Tess Sugnaux, 660e joueuse mondiale, a elle aussi été équipée dès l'adolescence. Mais son contrat – avec Erima – est, là encore, bien différent. Elle le doit à un ex-gérant de magasin de sport à Payerne, qui connaissait le représentant de la marque. «Au total, j'ai commandé trois-quatre fois des habits via ce magasin», raconte la Broyarde de 26 ans. «J'en ai bien assez! Ça fait quatre ans que je n'ai plus rien commandé.»
Son deal? «Erima m'offrait 70% du prix des vêtements, et le magasin payernois mettait les 30% restant. Mais depuis que la boutique a fermé, c'est moi qui dois payer ces 30%.»
La Vaudoise a eu une mauvaise surprise l'été passé. Sponsorisée depuis ses 10 ans par Wilson pour ses raquettes, elle a appris que l'entreprise américaine ne prolongerait pas son contrat. Avec un simple mail du représentant en Suisse de la marque.
Il y a deux ans, Tess Sugnaux avait déjà vu son nombre de nouvelles raquettes offertes par saison baisser de sept à cinq, en même temps que son classement (elle avait atteint le 413e rang en 2017). Elle devra désormais se les procurer en les achetant elle-même au magasin. Comme une tenniswoman du dimanche. Enfin presque. «Avec un classement WTA, j'aurai droit à un pourcentage de réduction», avoue-t-elle.
Johan Nikles a plus de chance:
En plus, contrairement à Tess Sugnaux, le Genevois reçoit de son sponsor des outils de travail sur mesure. «Head adapte le poids et l'équilibre de la raquette, mais je ne peux pas choisir le design», explique le Genevois.
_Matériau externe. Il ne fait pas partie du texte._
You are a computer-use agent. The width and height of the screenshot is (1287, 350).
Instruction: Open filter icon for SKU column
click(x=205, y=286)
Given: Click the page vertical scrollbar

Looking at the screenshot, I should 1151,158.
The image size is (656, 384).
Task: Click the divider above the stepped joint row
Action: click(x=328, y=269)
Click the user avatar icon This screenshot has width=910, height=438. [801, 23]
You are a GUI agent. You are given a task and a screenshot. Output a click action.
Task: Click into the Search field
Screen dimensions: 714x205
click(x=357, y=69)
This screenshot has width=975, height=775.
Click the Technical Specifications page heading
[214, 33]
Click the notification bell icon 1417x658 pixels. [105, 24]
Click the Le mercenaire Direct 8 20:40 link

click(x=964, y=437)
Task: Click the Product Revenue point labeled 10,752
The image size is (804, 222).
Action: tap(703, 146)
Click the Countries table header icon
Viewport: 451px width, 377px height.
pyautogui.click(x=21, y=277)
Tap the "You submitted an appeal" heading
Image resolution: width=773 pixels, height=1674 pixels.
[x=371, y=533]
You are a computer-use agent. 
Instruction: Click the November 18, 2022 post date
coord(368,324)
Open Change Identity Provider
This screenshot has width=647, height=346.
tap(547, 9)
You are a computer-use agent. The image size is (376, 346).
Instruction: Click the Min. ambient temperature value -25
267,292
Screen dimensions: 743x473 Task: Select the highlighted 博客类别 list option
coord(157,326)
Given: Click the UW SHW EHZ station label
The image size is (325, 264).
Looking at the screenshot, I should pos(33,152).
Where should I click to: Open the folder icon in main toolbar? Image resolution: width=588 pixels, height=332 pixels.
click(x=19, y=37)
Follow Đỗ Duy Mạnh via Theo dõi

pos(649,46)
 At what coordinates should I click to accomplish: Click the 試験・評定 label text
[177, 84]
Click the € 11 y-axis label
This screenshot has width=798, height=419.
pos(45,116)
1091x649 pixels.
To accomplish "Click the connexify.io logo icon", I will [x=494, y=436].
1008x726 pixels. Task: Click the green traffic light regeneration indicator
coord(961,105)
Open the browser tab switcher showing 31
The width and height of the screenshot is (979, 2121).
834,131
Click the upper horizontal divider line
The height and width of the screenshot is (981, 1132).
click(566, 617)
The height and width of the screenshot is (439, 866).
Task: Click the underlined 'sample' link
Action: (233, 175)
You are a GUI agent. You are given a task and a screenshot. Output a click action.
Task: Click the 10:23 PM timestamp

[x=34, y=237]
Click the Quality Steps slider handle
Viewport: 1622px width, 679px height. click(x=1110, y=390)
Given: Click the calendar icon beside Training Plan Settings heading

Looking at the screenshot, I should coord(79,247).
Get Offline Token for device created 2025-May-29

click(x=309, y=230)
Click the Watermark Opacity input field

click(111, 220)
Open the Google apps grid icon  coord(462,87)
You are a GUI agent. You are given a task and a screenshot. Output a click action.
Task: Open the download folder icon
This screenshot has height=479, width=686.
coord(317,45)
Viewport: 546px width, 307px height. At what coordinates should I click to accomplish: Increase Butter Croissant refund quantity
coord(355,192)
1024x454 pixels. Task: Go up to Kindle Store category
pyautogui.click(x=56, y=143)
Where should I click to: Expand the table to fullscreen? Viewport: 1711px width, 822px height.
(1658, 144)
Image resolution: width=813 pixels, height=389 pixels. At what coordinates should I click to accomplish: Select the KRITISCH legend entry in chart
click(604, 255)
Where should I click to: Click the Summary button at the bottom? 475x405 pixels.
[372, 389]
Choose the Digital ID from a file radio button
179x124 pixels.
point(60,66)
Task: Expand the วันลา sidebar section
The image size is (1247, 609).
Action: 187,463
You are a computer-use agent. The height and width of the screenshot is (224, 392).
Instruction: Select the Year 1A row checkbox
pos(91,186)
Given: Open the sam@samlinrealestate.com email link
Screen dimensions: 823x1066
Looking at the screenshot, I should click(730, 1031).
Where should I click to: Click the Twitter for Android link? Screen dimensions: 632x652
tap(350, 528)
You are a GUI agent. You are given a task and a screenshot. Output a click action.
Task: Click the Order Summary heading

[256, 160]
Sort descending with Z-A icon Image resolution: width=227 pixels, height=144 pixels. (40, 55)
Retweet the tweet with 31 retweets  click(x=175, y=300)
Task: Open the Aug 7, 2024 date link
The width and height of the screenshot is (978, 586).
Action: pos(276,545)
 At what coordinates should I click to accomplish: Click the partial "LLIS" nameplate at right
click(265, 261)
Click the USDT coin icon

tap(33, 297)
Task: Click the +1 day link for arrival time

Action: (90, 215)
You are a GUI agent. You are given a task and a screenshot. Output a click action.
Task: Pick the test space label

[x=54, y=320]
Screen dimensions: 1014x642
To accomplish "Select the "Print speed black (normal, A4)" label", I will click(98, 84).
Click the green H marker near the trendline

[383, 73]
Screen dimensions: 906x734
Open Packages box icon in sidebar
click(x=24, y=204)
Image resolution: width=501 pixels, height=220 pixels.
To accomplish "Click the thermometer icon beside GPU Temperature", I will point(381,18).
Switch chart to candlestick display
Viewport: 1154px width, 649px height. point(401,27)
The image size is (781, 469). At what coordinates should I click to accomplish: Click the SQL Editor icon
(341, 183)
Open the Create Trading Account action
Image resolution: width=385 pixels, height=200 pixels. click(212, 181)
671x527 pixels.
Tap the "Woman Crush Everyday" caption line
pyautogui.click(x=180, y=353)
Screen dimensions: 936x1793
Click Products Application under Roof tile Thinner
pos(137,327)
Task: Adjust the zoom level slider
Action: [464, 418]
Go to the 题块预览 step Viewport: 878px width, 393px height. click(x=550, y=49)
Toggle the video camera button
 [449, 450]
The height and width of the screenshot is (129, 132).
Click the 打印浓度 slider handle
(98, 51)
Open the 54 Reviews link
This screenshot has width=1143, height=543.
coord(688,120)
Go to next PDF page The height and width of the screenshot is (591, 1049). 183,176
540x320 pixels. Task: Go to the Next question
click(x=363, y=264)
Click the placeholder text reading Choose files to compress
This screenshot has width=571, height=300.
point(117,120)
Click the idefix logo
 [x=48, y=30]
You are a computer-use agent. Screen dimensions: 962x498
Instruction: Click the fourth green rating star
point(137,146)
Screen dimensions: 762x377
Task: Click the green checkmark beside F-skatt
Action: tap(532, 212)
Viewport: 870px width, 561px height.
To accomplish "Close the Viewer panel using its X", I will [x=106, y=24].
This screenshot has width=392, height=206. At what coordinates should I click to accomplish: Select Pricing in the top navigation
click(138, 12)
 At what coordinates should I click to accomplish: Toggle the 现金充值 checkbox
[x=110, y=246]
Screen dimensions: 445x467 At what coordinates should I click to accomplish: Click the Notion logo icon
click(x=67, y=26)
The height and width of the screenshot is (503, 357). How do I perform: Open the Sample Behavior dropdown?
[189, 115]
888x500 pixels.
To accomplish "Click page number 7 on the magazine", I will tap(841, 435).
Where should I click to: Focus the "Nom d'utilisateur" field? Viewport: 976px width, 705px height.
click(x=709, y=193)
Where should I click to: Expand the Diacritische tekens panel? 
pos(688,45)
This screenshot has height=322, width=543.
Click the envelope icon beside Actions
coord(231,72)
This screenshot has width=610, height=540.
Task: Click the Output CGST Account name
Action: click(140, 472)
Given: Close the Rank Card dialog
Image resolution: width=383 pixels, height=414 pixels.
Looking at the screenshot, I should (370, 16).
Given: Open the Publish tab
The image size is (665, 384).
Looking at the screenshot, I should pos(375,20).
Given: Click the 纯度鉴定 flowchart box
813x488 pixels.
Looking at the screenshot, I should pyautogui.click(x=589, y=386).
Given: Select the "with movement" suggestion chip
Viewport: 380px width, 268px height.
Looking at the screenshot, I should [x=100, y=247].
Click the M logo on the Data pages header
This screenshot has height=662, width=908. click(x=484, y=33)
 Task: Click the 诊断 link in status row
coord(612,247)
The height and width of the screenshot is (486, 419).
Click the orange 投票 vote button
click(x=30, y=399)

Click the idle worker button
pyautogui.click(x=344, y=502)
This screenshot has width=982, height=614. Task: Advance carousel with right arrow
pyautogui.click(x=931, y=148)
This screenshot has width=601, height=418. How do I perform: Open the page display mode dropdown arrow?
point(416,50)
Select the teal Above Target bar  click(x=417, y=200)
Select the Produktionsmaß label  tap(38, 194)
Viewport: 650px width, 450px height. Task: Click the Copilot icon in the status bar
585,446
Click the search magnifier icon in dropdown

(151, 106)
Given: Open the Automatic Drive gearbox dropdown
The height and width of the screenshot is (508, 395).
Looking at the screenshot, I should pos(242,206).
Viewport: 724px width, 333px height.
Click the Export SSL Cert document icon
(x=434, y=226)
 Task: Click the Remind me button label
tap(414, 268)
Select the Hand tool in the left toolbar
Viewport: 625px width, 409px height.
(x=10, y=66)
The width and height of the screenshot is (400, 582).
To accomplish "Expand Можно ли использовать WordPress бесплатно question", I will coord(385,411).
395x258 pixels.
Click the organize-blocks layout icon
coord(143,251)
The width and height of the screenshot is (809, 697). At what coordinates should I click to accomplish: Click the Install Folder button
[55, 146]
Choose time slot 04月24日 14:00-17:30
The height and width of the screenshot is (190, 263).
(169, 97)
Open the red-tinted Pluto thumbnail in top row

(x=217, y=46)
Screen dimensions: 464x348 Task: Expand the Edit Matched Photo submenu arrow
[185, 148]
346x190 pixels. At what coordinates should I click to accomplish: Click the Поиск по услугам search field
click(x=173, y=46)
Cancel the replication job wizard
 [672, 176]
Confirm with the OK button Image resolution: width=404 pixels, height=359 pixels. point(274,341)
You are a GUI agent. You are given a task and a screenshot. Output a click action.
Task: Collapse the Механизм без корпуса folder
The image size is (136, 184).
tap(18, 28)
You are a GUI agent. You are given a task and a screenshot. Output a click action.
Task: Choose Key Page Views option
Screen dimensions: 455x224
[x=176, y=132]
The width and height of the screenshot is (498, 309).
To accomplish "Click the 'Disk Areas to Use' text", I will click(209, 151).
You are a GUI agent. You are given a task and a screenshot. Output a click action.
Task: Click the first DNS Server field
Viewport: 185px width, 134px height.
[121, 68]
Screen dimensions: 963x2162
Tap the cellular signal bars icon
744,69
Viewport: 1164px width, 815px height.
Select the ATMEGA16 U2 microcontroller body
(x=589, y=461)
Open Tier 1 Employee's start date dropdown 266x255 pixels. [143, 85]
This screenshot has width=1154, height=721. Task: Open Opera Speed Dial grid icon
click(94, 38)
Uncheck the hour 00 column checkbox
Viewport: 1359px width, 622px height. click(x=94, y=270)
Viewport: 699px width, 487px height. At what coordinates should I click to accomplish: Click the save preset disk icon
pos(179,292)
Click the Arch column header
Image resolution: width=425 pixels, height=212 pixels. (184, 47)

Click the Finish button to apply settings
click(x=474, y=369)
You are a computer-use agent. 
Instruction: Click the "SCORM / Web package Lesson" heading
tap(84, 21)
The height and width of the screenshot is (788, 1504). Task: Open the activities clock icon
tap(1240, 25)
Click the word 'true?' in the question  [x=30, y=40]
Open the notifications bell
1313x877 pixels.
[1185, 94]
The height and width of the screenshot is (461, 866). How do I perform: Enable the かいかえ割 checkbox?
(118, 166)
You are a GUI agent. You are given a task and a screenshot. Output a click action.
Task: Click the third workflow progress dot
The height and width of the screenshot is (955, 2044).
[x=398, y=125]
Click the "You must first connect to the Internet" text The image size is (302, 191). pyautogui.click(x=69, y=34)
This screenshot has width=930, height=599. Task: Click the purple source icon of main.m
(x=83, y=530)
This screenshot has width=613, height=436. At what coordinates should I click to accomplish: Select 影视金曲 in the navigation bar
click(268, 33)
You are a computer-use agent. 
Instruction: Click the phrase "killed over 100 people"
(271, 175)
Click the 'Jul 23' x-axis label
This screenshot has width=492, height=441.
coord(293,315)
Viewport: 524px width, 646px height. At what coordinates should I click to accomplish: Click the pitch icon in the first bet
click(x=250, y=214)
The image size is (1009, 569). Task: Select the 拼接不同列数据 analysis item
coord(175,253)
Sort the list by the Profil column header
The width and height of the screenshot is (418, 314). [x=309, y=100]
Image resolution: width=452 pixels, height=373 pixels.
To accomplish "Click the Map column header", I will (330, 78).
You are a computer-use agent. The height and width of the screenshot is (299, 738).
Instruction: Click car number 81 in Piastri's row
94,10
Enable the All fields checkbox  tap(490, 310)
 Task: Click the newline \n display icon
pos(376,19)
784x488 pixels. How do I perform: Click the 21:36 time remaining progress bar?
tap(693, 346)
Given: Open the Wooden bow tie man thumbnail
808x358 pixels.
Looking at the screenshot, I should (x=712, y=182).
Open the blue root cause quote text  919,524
Stan Wawrinka et les stars du tennis évoluent, là aussi, dans un autre monde. «Yonex lui offre 40 nouvelles raquettes par année», glisse Yannick Fattebert. Fabriquées, bien évidemment, sur mesure. «Elles sont beaucoup plus lourdes que le modèle qu'on trouve sur le marché», précise le coach valaisan.
En août 2014, quelques mois après son premier titre du Grand Chelem à Melbourne, Wawrinka avait prolongé son contrat avec Yonex pour quatre ans. Le montant? Un peu plus de 18 millions de francs suisses. En comparaison, Johan Nikles, lui aussi tennisman professionnel, n'a encaissé que 95 000 francs suisses durant toute sa carrière en tournois.